IntaRNAhelix parameters #198

Closed golendraite closed 2 years ago

golendraite commented 2 years ago

Hello, I need to predict which bacterial sRNAs could be interacting with one mRNA. While reading IntaRNA documentation I found that IntaRNAhelix improves bacterial sRNA target prediction. In the publication (Gelhausen et al., 2019, cited in documentation) it is said that the best parameters are maximal helix length = 11 and helix energy threshold = -7.5. However, I found another publication: "IntaRNAhelix - composing RNA–RNA interactions from stable inter-molecular helices boosts bacterial sRNA target prediction". Here the best parameters: maximal helix length = 10 and helix energy threshold = 0. Thus, I have a question, which parameters are better to use. I have noticed that setting max helix length to either 10 or 11 does not have a huge difference to the results that I get when using IntaRNA with default parameters (the top 10 hits are almost the same, the order of them is different). But setting the overall helix energy threshold does have a big change (now almost all top 10 hits are different), which is bigger with the smaller energy threshold used. I would really appreciate if you could recommend which is better. I use a whole sequence of both sRNAs and mRNA, and mainly focus on predictions near the RBS site.
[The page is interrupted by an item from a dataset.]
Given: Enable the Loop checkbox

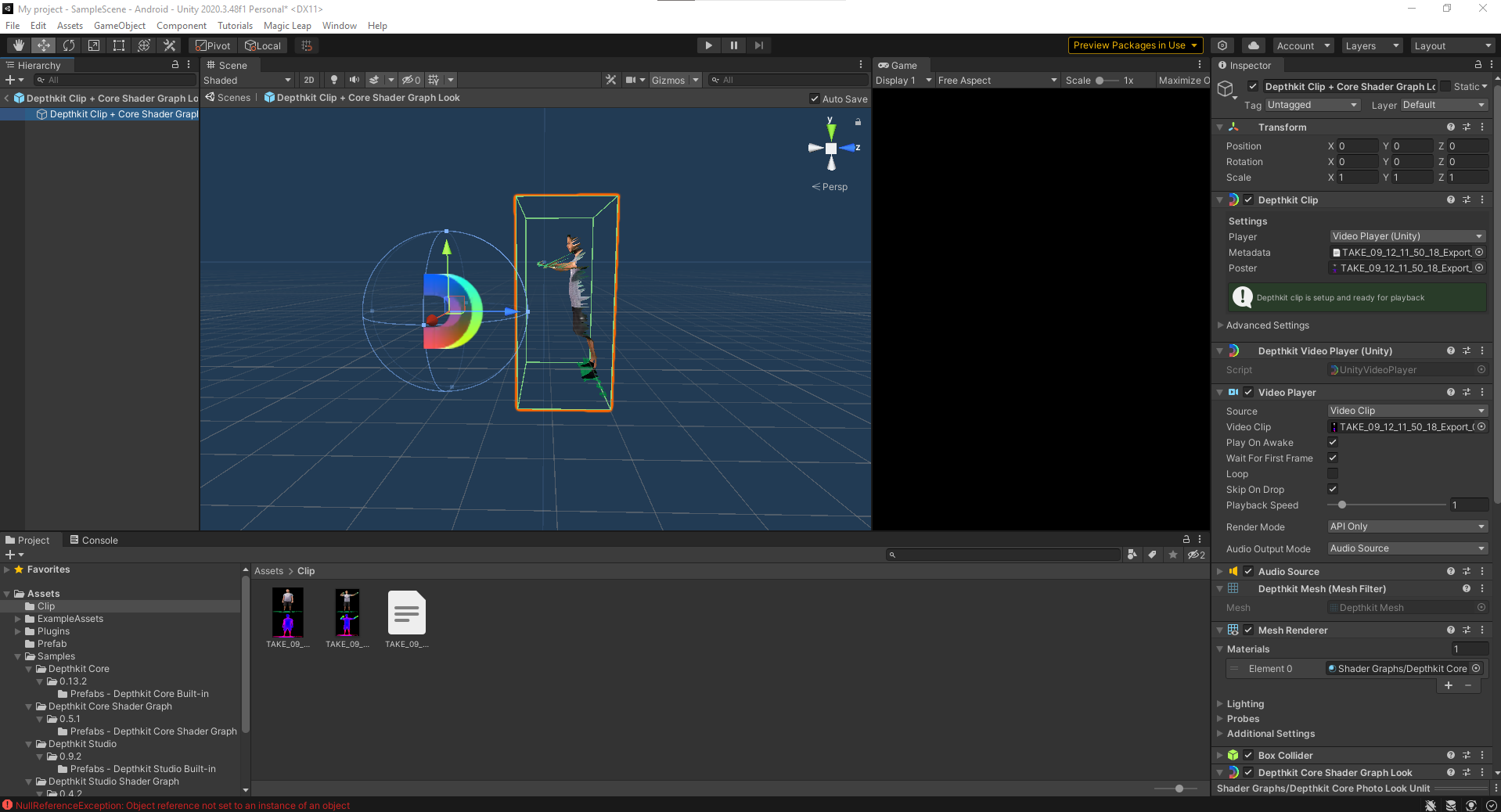Looking at the screenshot, I should click(x=1333, y=474).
martin-raden commented 2 years ago

Hi @golendraite

good question and thanks for spotting the issue (will fix it right away).

Eventually, the more recent JCB publication provides the updated and corrected results after fixing a bug in the implementation (if I recall correctly). That's why IntaRNA comes with the default value for helixMaxE=0 and helixMaxBP=10, as suggested by this publication.
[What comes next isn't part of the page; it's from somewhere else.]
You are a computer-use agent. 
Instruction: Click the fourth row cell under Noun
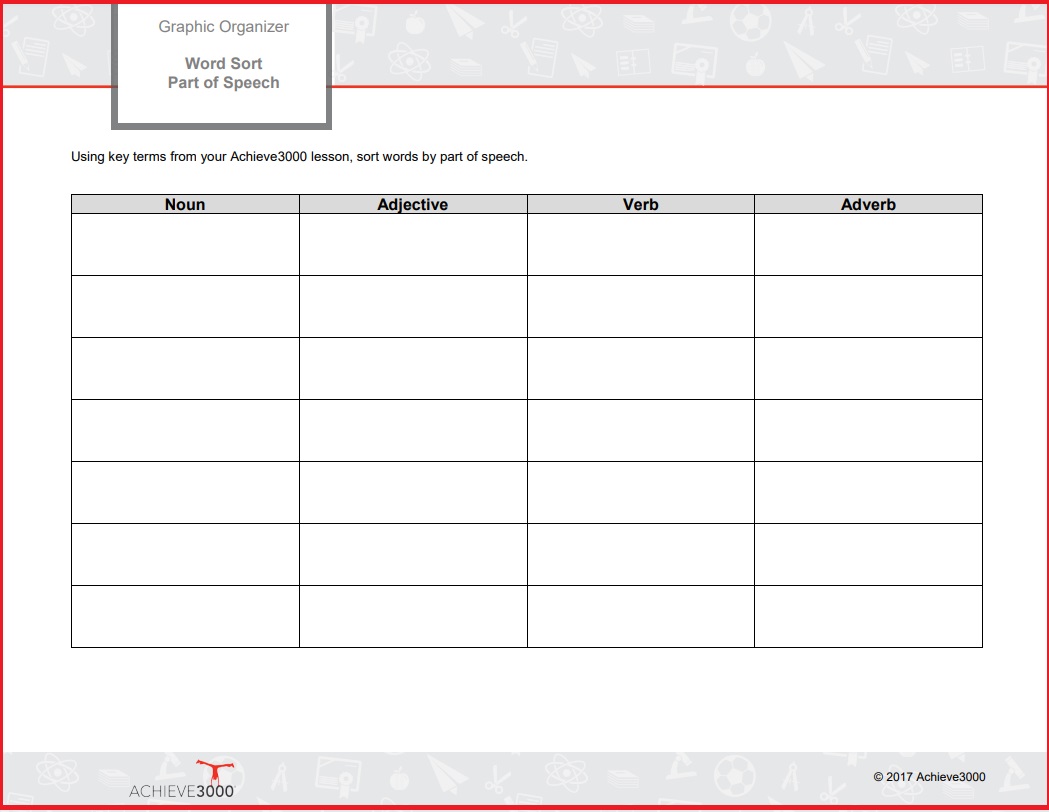[185, 431]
And yes, the energy boundary has a much more stringent impact on the prediction results.

I would recommend against helixFullE, when using the values from the publication, since this will include several energy penalties (like E_init), which will result in even more stringent filtering if the boundaries are not adapted.

When using the full sequences (which is good) you can constrain the region of interest for your prediction (eg to RBS +-200) using either tRegion or seedTRange for the mRNA, which will also speed up computation and reduce the list of results.

I hope that helps. Please close the issue when satisfied or keep on asking. ;)

Best, Martin

golendraite commented 2 years ago

Thank you!